[Exercise goal]:
Where "axis" appears in a line of the entries below, that line should be copied.

[Material shown]:
Start of Block

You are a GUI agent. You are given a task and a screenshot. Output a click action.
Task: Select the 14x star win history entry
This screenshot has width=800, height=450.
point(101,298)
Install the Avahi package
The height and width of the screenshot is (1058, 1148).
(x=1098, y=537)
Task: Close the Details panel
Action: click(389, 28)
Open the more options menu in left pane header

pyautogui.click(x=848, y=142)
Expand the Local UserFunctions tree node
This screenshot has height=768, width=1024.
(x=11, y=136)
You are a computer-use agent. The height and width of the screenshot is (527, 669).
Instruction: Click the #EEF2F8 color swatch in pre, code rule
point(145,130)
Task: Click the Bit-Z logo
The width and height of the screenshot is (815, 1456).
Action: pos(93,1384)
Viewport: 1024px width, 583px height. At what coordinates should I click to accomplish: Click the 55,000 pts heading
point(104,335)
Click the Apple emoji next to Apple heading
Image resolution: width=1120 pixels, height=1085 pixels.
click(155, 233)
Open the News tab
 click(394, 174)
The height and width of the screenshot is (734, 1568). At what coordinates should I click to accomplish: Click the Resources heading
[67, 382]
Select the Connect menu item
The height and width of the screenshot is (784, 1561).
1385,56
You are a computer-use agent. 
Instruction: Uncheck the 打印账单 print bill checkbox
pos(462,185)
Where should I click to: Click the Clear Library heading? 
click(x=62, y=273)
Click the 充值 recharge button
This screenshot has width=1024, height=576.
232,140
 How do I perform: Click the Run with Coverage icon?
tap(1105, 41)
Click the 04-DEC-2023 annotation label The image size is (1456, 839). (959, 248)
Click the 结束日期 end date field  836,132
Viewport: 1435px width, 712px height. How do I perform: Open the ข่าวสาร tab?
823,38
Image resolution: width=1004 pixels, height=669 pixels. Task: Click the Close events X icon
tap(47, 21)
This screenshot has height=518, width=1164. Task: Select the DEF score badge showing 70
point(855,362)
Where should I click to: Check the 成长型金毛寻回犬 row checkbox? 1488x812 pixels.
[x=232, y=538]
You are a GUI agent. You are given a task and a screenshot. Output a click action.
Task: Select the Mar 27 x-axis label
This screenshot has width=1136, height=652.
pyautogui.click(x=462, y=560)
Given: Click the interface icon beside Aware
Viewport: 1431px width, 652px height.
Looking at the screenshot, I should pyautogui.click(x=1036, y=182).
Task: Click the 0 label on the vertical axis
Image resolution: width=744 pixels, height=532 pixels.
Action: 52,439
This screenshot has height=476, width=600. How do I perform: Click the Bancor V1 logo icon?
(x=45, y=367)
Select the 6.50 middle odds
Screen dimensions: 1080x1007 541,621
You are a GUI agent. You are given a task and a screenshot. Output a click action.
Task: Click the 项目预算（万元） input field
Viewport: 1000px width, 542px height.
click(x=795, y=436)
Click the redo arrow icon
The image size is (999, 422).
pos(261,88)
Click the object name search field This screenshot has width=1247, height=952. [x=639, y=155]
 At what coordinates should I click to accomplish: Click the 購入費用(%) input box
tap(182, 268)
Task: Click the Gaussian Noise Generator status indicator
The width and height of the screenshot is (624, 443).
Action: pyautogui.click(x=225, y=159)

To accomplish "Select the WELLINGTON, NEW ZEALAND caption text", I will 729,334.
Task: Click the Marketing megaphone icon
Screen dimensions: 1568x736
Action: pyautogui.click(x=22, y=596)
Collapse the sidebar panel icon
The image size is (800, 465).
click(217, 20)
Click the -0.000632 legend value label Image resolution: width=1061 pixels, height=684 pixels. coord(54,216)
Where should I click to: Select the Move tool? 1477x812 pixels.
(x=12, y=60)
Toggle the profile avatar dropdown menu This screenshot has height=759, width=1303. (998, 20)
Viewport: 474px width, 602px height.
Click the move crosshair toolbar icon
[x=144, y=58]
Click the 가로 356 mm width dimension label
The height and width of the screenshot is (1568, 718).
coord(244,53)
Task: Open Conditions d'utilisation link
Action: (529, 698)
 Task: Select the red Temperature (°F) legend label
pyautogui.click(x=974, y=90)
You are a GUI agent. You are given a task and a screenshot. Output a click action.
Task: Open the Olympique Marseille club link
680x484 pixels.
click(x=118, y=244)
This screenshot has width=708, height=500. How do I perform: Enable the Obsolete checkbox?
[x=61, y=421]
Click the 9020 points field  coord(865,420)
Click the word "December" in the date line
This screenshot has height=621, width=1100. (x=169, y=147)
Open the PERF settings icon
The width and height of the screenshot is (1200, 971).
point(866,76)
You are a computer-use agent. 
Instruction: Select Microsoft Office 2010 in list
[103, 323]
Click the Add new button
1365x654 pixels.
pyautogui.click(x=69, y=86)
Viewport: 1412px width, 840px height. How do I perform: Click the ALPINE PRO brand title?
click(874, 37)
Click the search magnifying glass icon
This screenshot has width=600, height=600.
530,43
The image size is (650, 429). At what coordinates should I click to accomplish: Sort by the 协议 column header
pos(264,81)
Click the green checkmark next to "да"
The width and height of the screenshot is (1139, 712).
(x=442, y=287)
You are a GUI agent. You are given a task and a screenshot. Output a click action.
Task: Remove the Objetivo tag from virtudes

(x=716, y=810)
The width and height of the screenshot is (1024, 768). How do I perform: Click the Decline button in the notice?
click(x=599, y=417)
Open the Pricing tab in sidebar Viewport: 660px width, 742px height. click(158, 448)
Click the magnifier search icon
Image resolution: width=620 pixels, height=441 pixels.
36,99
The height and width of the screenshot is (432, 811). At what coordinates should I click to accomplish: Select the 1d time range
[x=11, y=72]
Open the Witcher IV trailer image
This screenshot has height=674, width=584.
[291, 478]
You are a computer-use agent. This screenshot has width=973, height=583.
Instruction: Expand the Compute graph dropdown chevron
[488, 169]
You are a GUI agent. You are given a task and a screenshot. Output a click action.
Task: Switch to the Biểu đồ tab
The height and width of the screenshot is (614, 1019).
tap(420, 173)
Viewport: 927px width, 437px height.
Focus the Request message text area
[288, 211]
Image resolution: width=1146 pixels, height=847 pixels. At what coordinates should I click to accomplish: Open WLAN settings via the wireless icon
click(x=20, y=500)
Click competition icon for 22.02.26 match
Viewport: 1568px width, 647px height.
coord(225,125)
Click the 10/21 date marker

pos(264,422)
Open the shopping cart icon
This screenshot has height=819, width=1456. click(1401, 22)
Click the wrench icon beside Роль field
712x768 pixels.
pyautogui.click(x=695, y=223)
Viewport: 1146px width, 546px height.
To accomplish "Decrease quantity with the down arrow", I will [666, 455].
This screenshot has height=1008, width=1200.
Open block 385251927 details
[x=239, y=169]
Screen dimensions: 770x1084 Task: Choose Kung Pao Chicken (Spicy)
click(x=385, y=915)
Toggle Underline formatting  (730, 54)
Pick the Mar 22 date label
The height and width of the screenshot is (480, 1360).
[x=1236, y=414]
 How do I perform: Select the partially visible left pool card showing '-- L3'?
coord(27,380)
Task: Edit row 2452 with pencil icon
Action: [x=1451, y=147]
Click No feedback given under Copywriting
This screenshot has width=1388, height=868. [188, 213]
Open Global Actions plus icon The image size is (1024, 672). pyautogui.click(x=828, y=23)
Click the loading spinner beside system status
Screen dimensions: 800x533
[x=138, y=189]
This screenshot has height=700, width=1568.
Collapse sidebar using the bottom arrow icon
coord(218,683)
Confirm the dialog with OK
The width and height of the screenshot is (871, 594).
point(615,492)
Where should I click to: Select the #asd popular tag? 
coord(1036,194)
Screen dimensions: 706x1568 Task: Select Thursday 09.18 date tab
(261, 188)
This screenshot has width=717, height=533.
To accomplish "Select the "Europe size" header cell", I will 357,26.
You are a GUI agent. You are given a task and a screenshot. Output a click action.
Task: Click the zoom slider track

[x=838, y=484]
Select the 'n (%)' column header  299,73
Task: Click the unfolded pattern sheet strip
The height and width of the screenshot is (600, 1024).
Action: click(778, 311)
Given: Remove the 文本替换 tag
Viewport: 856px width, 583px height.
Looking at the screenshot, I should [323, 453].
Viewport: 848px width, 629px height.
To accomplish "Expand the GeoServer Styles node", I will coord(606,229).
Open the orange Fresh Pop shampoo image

End of Block

[Solution for this problem]:
Task: Select the Mar 27 x-axis label
Task: Click the 0 label on the vertical axis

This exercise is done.